The University of Sierra Leone announced late last year that a programme was underway to commence lectures via electronic means and handing out handouts to thousands of students in various departments in its three constituent colleges – Fourah Bay College, Institute of Public Administration and Management and College of Medicine and Allied Science.

But almost three weeks into the New Year, the university is yet to roll the programme, with anonymous sources indicating that the university lacks funds and expertise to conduct lectures online in the immediate future.

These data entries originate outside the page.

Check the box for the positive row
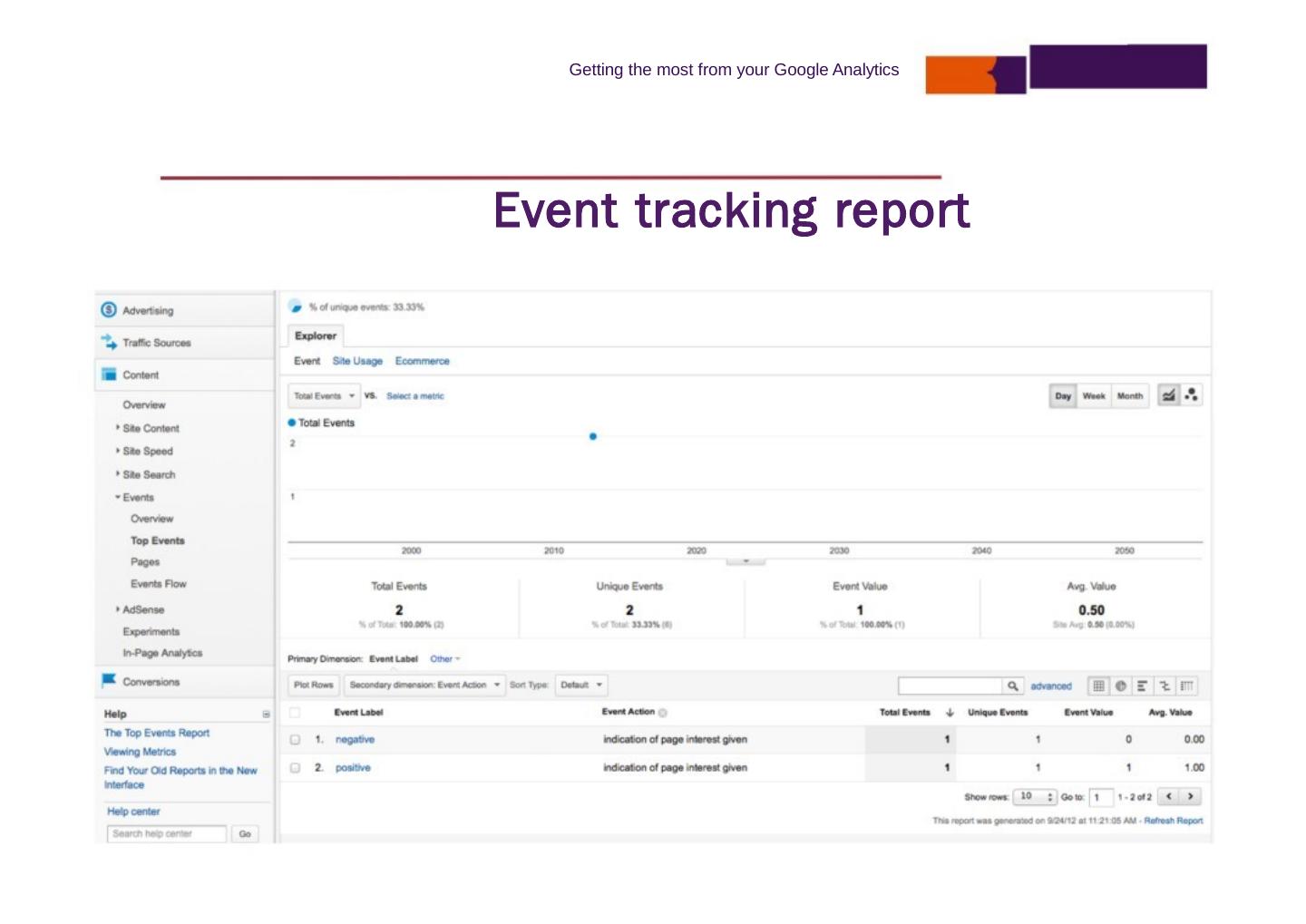 coord(295,768)
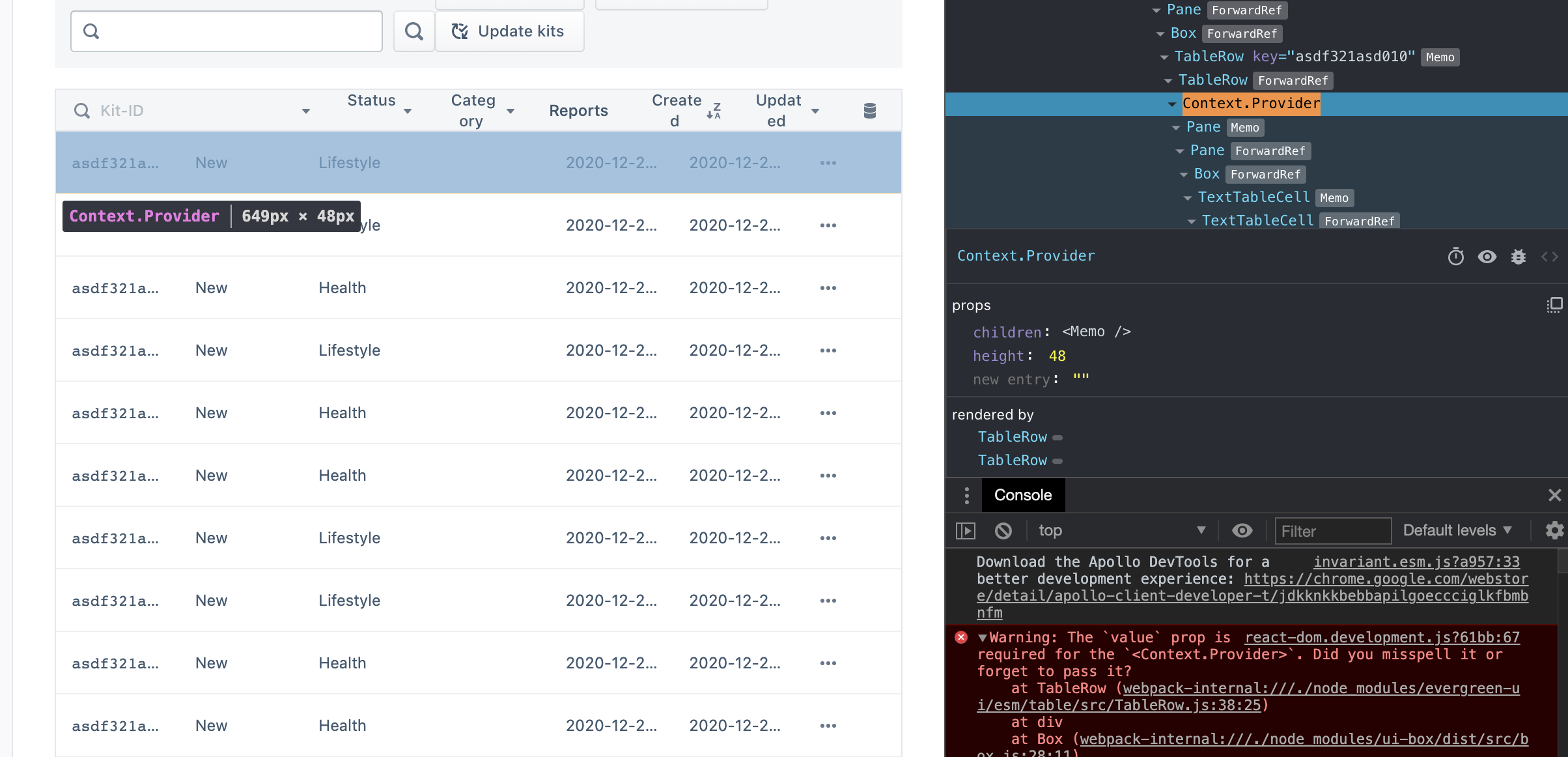Open three-dot menu on highlighted row
The height and width of the screenshot is (757, 1568).
click(x=828, y=163)
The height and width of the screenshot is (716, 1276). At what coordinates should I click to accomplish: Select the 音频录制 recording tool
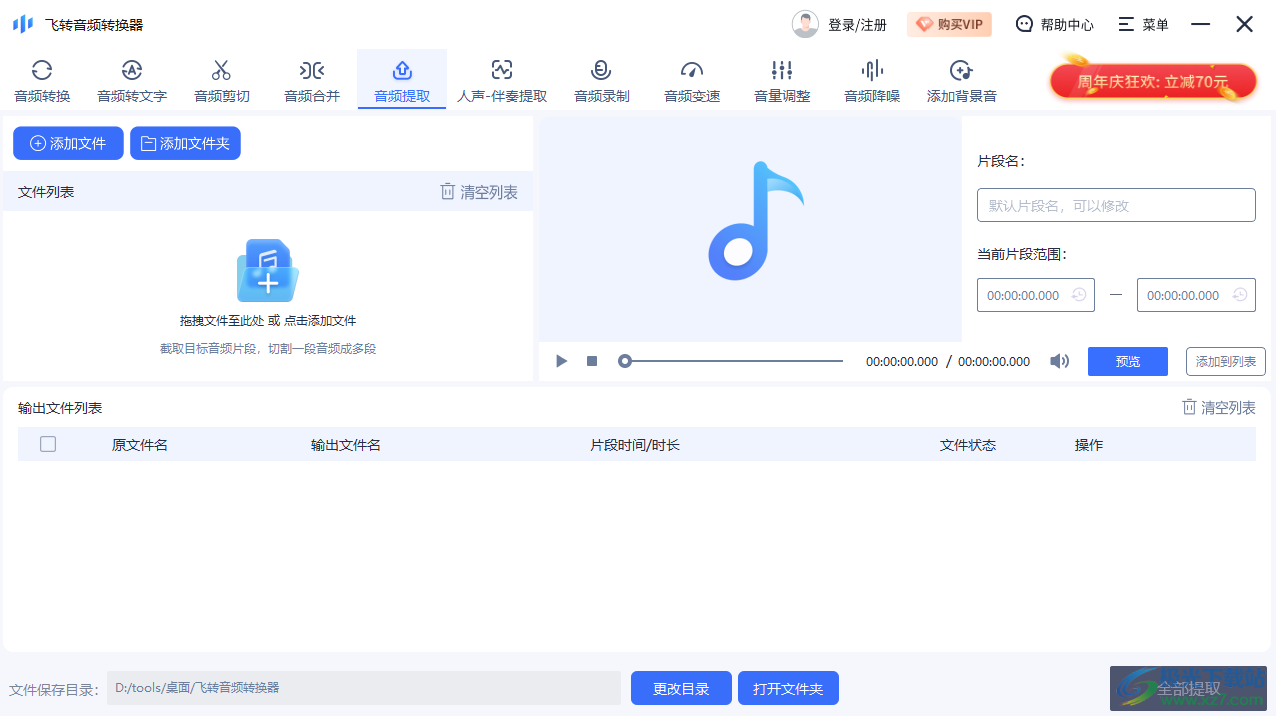(x=601, y=79)
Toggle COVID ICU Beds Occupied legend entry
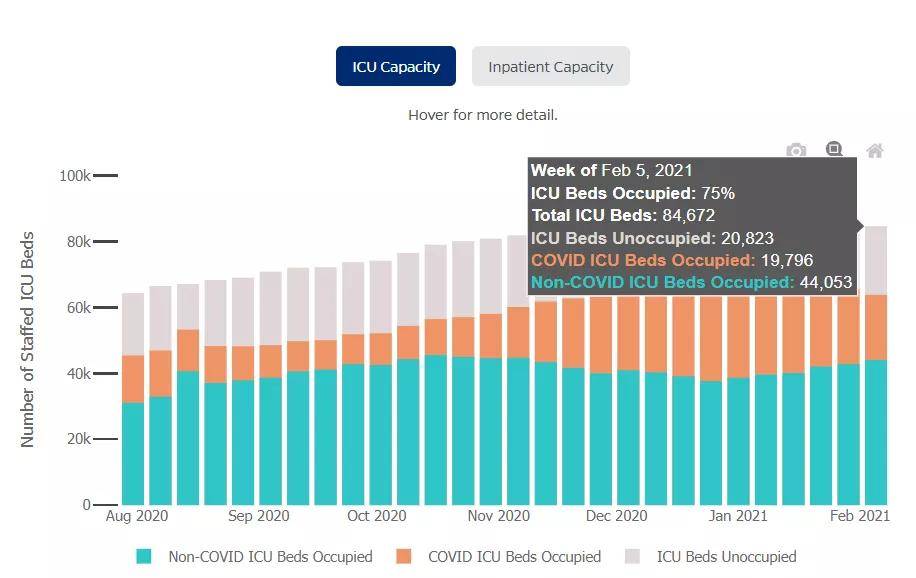This screenshot has width=916, height=578. [x=514, y=556]
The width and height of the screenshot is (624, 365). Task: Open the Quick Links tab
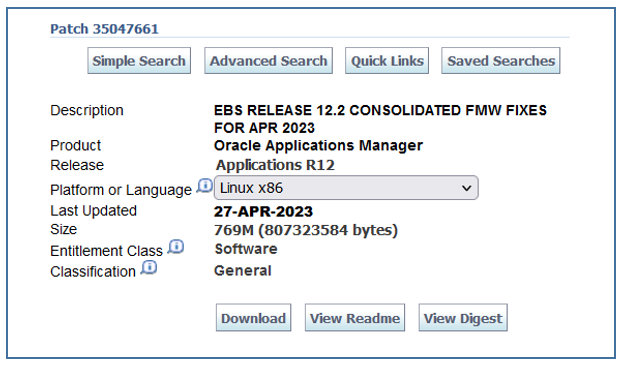[387, 61]
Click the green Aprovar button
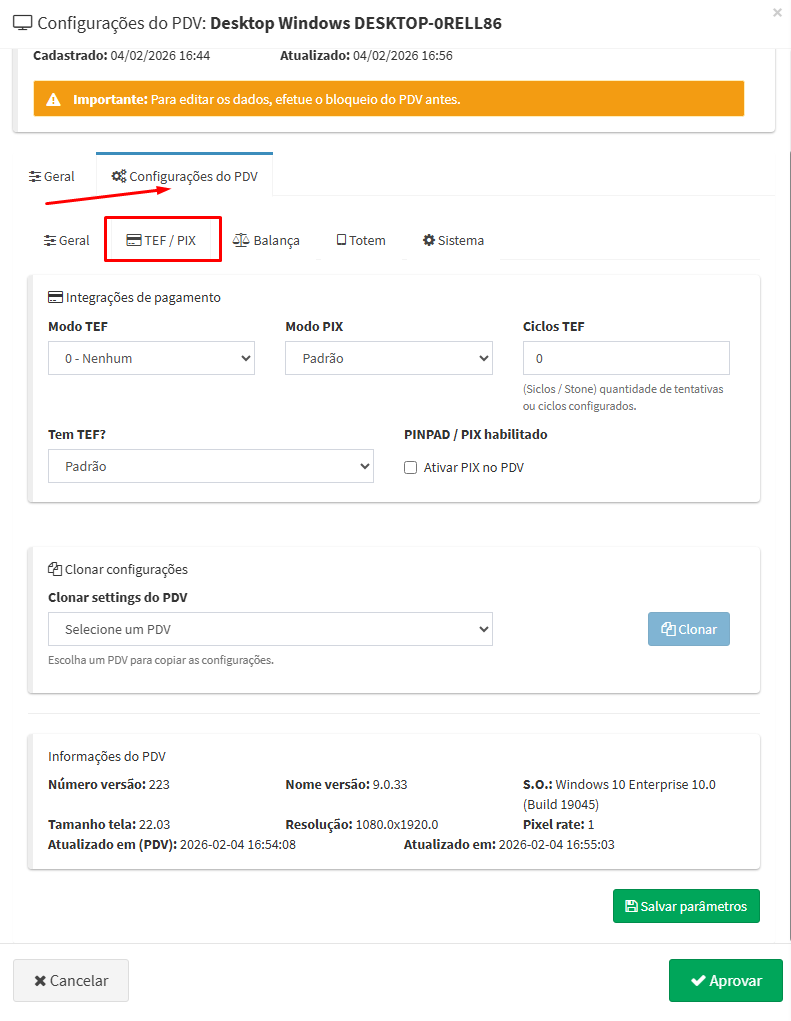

Agnes Sesay, a student of Agriculture at Njala University, said she was disappointed that despite assurances by President Ernest Bai Koroma that schools and colleges would reopen “in the shortest possible time”, she is less optimistic of the prospect after the spokesman of the Ministry of Education recently dampened the hopes of students.

Brima Turay told a local radio station few weeks ago that schools and colleges would only re-open after the World Health Organisation has declared the country Ebola free – based on 42 days of zero Ebola cases – although he later denied making the statement.

He subsequently stated that modalities are being put in place for the reopening of schools and colleges, as many are apprehensive the entire academic year might be lost.

Meanwhile, as the number of new Ebola cases continues to nosedive, students can at least breathe some sigh of relief that they will commence the new academic year sooner rather than later.